I am looking for books with exercises to improve at tactics. It seems that there are lots of options.

My definition of what constitutes a “good” tactics books is variety. Even if the book focuses on a specific puzzle type (like checkmate puzzles), I believe a good book will have a great variety of positions in different stages of the game where different tactical ideas are required.

I also prefer books with some explanation or analysis on why certain moves may or may not work, not just the diagrams and moves.


2 Answers 2


I think the following books are extremely suited for beginner players seeking to improve tactics. At least two of these are available on Chessable for those seeking digital options.

  • Everyone's First Chess Workbook: good for board vision, learning patterns, themed chapters by motif, builds to more difficult puzzles that combine themes. Answers include explanations and some details on relevant variations.

  • Winning Chess Tactics: Topical chapters with tests on learning throughout book, with two chapters at end to take as exams and compare against scoring rubric. Second exam at end will be a challenge to beginners.

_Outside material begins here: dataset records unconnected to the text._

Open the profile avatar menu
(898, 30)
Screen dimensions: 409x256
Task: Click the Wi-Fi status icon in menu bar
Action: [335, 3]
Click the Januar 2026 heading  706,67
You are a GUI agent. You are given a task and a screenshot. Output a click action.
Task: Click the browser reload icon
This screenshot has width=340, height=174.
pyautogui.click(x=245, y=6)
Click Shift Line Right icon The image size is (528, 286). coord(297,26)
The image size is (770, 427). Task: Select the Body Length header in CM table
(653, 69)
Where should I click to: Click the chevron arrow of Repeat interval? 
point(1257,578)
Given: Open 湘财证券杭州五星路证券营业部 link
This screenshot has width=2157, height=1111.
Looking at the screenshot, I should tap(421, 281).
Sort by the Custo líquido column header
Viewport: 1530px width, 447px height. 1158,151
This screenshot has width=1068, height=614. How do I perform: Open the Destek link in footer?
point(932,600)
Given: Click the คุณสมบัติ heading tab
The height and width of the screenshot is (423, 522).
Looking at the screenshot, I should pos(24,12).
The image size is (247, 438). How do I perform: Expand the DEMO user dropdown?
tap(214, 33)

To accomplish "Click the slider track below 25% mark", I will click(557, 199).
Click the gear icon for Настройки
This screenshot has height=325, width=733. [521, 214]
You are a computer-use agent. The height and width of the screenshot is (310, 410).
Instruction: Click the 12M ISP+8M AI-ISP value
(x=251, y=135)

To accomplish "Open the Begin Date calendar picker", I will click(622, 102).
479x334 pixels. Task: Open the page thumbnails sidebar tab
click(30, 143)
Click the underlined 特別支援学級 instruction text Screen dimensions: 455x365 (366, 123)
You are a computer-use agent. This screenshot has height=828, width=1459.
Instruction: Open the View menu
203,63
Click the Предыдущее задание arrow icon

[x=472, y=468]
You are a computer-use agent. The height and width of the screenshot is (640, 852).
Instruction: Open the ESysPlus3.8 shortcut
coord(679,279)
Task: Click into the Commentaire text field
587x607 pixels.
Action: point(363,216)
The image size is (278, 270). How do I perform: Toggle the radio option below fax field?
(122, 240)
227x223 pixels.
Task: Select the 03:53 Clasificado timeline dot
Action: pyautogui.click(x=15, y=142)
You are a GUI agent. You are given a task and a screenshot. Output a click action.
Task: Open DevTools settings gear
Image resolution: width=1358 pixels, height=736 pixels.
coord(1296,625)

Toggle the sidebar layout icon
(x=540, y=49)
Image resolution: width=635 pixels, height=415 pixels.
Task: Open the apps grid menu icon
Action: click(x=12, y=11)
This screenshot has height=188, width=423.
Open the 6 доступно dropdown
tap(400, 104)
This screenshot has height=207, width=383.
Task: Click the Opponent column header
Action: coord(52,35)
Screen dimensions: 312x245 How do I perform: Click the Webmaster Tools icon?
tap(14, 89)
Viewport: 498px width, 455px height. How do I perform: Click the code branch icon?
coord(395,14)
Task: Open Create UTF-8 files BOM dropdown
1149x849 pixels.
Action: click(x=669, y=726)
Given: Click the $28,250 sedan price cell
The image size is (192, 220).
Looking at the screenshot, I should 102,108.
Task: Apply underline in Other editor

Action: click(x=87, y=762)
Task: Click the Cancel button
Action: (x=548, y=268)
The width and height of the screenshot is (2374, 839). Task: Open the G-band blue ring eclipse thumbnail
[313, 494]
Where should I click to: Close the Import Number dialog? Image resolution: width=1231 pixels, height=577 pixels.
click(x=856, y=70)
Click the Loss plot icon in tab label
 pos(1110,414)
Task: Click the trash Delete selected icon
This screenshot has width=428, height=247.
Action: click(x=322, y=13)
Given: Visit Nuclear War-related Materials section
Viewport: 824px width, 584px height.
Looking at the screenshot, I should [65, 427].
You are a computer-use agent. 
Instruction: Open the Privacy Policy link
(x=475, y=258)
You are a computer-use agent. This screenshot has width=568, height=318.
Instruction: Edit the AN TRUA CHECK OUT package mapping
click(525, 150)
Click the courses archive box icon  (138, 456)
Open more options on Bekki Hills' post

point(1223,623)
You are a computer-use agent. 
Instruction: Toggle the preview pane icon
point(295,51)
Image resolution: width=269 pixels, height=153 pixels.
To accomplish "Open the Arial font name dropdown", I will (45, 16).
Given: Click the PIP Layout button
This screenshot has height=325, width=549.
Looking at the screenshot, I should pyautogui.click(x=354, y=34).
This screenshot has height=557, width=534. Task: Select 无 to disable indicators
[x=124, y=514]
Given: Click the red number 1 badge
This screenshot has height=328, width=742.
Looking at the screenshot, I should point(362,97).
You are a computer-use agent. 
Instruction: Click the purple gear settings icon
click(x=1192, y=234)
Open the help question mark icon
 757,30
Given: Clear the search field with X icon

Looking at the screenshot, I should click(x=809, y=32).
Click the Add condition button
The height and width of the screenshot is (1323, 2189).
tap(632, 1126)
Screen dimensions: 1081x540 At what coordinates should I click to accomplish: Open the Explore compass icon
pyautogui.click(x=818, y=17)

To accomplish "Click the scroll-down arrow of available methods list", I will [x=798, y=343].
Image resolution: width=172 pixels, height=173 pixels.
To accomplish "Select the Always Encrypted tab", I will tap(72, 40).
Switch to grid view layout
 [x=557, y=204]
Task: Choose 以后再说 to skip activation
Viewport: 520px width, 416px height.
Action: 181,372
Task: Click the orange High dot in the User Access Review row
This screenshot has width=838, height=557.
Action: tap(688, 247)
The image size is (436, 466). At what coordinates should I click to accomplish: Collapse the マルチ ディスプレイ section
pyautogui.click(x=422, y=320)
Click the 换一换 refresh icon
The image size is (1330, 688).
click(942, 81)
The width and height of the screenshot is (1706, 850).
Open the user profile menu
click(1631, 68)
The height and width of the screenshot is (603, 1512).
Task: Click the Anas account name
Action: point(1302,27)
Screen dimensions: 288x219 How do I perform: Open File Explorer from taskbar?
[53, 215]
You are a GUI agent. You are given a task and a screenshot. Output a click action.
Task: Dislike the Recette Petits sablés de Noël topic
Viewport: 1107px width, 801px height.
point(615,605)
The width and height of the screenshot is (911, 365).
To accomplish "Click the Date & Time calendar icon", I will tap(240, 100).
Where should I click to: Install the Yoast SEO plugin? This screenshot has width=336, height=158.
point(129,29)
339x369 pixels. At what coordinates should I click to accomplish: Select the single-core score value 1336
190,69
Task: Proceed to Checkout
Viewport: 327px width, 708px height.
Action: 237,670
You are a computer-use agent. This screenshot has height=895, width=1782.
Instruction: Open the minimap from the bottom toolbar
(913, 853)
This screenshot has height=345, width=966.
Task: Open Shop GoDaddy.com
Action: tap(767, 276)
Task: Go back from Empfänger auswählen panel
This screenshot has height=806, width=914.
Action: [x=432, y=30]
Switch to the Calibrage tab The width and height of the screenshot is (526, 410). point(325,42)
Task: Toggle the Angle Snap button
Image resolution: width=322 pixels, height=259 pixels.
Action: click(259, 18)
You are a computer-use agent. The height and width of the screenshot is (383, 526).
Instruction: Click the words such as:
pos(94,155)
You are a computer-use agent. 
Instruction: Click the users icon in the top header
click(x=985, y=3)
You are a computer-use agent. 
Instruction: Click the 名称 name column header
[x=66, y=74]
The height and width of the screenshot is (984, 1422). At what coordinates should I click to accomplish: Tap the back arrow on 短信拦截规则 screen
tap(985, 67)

The series by Polgar is also often recommended for beginners (Perpetual Chess podcast recommendations).

  • Learn Chess the Right Way: Book 1 Must Know Checkmates
  • Learn Chess the Right Way: Book 2 Winning Material

Book covers

I hesitate to include Seirawan's Play Winning Chess in the image as it isn't really a tactics book, but prepares readers a bit for his Winning Chess Tactics books. I imagine some in the community may say Play Winning Chess isn't a tactics book, and they are probably right. It seems to be in the spirit of your question though, and designed for beginner players.

Additionally, the Chess Steps series of workbooks are filled with puzzles. Tactics, board vision, checkmates, and defense are recurring themes.


Excellent for novices are Dan Heisman's books. My favorite of his was Back to Basics : Tactics . I have nostalgia for Seirawan's Winning Chess Tactics as it was the first chess book I read all the way through. Sent both to my grandsons. For more advanced study consider one of Weteschnik's books, although they are limited in the breadth of tactics they cover.